As a medical student, I cannot disconnect the tragedy of the COVID-19 pandemic from the tragedy of the racial injustices and violence over these past weeks. I see both as a call for us to examine our health care system with concerned, albeit tired eyes — a system that allots health care winners and losers, so often separated along racial lines.
In the case of COVID-19, we see a supply problem in a system failing to justly meet the needs of a diverse population. Without a doubt, the coronavirus has had a disproportionately negative impact on people of color. Where I live, in Washington, D.C., Black people comprise 45% of the total population yet account for 59% of COVID-19 related deaths. Make no mistake: This disparity is not one rooted in genetic differences, rather, it is the result of a health care system that persistently leaves people of color disproportionately affected by diseases like hypertension, diabetes, and heart disease — all underlying conditions thought to be associated with worse COVID-19 outcomes.
In the recent tragic acts of violence and discrimination against Black people, we see reflections of a demand problem. Populations who have historically experienced unjust treatment by the medical system internalize varying levels of distrust of that system. Just as incidents like the killing of George Floyd leave people of color less able to trust the criminal justice system, a history of unethical exploitation at the hands of those in medicine, as in the Tuskegee study, leaves people of color less likely to seek medical care and participate in research studies. These barriers to preventative care and lack of representation in research trials further contribute to disparate health outcomes.
I am heartened that my medical school repeatedly hammers home the realities of these systemic problems in health care, with the aim of producing doctors who are better equipped to bring about change and, as a result, improve patient care. But the words that dominate lectures and discussions in my preclinical curriculum — “unconscious bias,” “social determinants of health,” “systemic racism” — threaten now to fade and give way to words of more acute concern on busy wards — “differential diagnosis,” “positive predictive value,” “anion gap.”

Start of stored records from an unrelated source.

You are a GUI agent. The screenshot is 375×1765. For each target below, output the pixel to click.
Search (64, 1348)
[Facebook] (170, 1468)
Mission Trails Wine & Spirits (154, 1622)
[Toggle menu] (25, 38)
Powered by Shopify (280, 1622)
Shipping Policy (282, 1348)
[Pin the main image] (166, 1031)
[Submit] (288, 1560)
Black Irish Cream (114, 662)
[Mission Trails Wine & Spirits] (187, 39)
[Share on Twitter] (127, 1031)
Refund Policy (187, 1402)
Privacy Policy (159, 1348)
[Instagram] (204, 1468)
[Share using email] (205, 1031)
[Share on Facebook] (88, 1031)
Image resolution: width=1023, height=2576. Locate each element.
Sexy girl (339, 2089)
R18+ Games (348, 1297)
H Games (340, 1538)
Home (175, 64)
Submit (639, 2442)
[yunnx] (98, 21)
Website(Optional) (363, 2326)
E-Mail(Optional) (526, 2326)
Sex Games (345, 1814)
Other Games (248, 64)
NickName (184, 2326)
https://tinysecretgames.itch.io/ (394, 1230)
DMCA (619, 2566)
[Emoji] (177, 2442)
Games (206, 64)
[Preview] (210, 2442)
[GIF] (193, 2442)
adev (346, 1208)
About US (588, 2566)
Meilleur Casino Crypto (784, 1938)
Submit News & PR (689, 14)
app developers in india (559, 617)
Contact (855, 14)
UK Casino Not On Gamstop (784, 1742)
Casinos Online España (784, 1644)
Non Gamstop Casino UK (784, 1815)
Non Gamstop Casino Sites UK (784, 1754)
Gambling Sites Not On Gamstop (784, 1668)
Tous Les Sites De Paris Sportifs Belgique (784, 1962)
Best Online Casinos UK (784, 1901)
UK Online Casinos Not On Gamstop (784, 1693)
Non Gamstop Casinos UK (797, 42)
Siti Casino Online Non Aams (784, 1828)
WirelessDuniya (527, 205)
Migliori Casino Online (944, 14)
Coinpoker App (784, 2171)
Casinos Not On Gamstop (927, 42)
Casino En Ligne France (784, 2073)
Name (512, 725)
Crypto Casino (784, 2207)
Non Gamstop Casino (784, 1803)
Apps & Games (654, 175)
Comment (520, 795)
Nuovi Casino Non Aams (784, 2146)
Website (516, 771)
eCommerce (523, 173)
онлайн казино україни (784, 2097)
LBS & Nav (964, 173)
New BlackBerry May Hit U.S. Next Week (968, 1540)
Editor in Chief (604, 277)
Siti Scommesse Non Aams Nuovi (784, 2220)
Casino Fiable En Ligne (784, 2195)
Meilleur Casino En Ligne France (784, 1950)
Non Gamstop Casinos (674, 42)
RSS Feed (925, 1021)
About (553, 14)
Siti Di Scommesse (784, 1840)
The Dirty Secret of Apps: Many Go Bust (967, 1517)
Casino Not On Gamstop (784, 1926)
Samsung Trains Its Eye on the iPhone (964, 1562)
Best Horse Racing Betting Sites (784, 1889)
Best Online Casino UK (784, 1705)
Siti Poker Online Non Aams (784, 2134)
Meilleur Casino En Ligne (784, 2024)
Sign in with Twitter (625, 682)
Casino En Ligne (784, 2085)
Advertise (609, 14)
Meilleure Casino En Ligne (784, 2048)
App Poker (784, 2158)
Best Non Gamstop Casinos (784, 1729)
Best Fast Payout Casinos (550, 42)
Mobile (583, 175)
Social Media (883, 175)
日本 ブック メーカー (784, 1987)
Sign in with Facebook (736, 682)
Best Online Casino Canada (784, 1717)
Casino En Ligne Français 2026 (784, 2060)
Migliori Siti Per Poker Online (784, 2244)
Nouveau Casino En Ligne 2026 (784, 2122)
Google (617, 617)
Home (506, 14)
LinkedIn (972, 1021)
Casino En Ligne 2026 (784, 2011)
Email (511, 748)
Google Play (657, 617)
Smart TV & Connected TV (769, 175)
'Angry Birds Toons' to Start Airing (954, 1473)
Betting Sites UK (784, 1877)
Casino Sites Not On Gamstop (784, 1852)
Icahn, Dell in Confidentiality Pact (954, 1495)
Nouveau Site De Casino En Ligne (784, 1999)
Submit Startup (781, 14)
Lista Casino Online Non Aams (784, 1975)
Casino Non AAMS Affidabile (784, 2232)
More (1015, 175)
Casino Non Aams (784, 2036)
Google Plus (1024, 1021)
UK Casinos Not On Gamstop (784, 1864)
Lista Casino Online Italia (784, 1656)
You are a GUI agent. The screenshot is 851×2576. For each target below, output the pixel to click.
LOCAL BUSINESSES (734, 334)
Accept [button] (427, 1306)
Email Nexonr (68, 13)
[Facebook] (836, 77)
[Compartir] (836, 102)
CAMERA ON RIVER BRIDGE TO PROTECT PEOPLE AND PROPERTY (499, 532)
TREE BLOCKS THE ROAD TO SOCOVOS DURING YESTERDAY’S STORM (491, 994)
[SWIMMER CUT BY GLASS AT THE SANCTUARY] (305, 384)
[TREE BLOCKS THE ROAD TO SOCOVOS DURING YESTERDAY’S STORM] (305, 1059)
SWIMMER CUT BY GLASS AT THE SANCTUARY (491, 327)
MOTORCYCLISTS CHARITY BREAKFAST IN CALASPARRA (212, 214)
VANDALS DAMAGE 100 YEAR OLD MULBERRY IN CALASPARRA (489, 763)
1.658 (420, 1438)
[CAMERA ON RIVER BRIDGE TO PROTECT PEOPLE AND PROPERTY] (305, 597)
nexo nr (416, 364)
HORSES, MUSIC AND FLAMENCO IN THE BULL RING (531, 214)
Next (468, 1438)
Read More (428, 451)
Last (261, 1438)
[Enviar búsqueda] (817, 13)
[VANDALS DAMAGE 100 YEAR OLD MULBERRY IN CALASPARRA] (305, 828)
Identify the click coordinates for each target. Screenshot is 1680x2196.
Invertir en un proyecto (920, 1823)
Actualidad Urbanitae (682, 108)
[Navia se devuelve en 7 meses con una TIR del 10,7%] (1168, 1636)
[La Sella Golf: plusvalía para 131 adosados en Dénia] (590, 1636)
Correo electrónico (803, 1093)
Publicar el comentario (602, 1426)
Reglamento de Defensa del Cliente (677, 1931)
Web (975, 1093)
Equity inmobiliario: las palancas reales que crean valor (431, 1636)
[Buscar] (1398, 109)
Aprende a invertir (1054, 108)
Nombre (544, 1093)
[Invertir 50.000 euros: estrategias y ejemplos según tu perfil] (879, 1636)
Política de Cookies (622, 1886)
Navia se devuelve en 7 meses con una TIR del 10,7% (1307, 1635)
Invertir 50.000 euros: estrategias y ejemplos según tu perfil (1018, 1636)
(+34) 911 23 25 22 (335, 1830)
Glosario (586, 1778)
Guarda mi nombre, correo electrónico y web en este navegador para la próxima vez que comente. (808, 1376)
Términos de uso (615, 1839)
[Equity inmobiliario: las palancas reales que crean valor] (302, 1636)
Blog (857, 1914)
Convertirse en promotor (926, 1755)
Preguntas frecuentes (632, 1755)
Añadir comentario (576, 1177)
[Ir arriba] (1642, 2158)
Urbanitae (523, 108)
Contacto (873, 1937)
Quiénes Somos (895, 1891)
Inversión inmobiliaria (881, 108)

I can easily forget that both types of words carry equal importance in the holistic medical care of a patient. Just as I can forget that patients will understandably bring their own assumptions into the exam room and view me as a white person in a white coat, someone who has benefited from white privilege in ways that words cannot appropriately convey. They may view me as someone unable to appreciate the history of systemic oppression that inherently colors our clinical encounter, as someone unwilling to call out the racially charged macro- and microaggressions that can descend as a pervasive fog upon a person of color interacting with the medical system. I believe it is my job, not the patient’s, to do the deliberate work of transcending those layers of our encounter.
For me, then, I hope that the enduring lesson of this time is to remember to do this daily, deliberate work. We, entering the medical profession, along with those already in it, must remember that each clinical encounter exists in the context of past and present systemic racial injustice. And only through this deliberate work of recognizing our privilege and biases, and calling out unjust words, actions, and systems wherever we see them, can we begin to chip away the racial divide of our nation’s health care disparities.
Liz Ghandakly is a medical student at George Washington University School of Medicine and Health Sciences and is pursuing a master's degree at the Johns Hopkins University Berman Institute of Bioethics. She is also an attorney.